- **STATED EXERCISE**
Render every line of the records below as a JSON list of strings, one string per line, with blank lines omitted. Exclude the pictures from the answer.

- **THE RECORDS**
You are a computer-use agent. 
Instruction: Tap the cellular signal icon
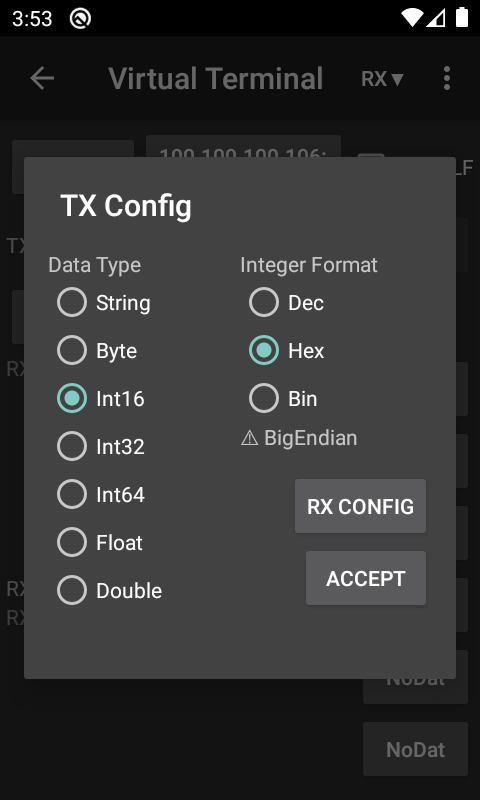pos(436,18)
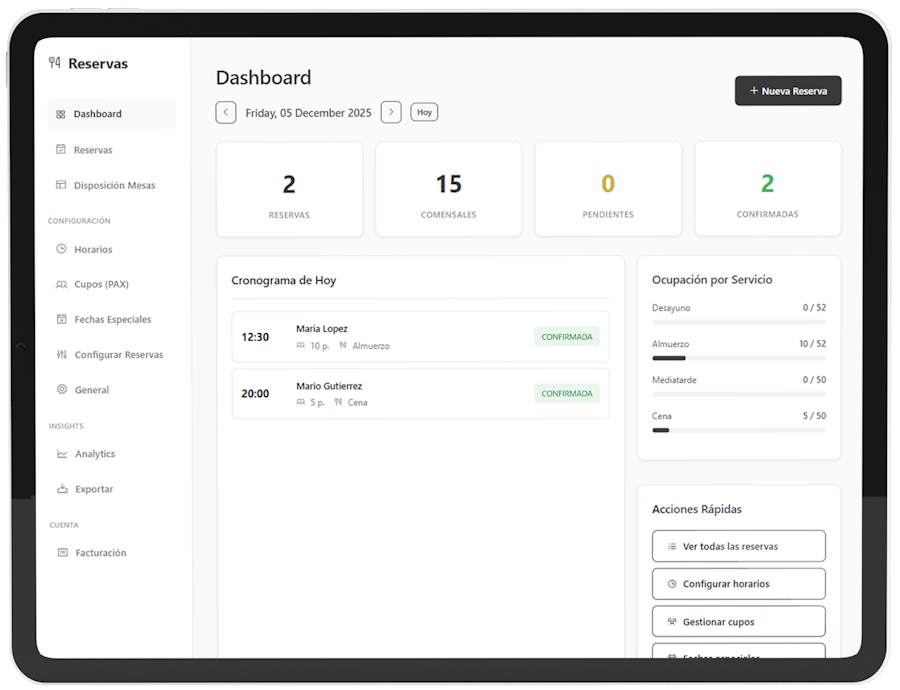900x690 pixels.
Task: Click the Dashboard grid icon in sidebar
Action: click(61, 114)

- **WRITTEN SOLUTION**
[
  "You are a computer-use agent. ",
  "Instruction: Tap the cellular signal icon",
  "pos(436,18)",
  "900x690 pixels.",
  "Task: Click the Dashboard grid icon in sidebar",
  "Action: click(61, 114)"
]